__Your task__: Spot each line in the data below containing "sidebar" and copy it.

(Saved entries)
....................

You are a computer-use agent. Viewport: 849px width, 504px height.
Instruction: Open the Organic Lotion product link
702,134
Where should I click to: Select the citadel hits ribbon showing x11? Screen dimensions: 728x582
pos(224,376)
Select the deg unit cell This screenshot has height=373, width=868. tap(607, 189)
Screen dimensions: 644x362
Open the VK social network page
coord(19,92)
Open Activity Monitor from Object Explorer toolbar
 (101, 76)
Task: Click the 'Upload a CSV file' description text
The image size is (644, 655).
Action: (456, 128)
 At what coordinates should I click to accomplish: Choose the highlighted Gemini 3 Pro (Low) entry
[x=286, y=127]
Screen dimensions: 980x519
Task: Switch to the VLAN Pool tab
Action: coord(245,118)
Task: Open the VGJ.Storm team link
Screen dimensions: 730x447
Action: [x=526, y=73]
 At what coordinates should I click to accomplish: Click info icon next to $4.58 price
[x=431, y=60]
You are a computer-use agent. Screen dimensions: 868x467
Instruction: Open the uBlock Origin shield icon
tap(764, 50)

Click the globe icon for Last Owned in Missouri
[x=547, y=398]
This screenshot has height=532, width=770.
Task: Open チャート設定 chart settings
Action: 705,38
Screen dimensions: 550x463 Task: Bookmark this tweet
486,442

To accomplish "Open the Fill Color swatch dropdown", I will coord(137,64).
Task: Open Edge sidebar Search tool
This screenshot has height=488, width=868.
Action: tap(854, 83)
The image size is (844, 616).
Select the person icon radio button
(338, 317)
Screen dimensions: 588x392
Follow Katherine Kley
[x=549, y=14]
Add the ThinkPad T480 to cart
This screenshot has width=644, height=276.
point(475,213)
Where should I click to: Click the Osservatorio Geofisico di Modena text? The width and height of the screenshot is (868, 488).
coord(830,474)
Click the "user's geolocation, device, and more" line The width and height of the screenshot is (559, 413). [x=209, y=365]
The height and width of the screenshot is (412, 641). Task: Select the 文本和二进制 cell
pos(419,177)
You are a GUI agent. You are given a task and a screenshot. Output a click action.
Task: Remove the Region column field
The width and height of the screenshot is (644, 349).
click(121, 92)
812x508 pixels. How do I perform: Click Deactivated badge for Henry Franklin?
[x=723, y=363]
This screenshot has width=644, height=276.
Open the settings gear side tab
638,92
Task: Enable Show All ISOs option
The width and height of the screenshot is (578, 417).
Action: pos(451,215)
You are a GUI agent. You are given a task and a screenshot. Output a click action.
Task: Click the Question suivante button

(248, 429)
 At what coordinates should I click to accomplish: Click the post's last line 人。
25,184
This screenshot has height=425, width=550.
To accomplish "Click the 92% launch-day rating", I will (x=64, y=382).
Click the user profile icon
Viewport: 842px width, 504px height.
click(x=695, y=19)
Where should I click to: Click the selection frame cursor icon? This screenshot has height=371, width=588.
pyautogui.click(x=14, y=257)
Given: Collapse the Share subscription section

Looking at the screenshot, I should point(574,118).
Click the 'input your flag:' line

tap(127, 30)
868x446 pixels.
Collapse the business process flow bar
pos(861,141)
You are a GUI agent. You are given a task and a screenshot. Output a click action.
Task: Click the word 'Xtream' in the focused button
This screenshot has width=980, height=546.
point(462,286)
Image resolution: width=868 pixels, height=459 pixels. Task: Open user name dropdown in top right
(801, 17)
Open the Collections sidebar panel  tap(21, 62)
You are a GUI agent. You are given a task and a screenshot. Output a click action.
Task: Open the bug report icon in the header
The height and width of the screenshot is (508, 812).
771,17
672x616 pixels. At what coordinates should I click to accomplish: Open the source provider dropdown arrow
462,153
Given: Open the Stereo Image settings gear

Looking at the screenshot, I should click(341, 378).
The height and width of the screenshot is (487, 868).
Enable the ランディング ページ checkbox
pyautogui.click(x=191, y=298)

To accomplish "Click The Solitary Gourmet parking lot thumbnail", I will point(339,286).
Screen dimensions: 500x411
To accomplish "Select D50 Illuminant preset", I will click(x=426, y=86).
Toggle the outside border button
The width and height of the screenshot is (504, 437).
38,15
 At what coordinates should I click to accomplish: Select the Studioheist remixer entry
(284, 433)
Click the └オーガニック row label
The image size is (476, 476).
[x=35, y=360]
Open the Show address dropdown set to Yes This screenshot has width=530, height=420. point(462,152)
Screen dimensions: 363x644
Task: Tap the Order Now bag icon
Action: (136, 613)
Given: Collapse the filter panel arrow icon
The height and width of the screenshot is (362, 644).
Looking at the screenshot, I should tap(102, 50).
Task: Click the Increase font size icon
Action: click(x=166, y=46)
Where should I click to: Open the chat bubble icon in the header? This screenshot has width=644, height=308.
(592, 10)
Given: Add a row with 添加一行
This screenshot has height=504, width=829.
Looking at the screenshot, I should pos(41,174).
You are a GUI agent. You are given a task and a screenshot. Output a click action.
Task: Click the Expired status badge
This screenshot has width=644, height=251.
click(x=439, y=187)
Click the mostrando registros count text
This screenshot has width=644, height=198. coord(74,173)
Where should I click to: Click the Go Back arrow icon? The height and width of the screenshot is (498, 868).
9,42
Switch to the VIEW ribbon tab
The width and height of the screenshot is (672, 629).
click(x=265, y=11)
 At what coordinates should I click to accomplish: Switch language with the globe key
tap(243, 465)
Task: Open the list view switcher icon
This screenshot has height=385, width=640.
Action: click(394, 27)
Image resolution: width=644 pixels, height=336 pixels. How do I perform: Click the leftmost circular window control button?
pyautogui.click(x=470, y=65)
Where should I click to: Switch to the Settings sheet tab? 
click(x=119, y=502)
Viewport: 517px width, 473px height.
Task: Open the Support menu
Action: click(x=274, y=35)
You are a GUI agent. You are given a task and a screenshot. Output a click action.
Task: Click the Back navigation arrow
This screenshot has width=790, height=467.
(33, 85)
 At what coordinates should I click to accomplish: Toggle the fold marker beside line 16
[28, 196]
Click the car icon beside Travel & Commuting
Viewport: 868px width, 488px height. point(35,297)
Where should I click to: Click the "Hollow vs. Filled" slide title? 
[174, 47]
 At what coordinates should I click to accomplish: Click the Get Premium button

....................

__Written answer__:
Task: Open Edge sidebar Search tool
Open the Collections sidebar panel  tap(21, 62)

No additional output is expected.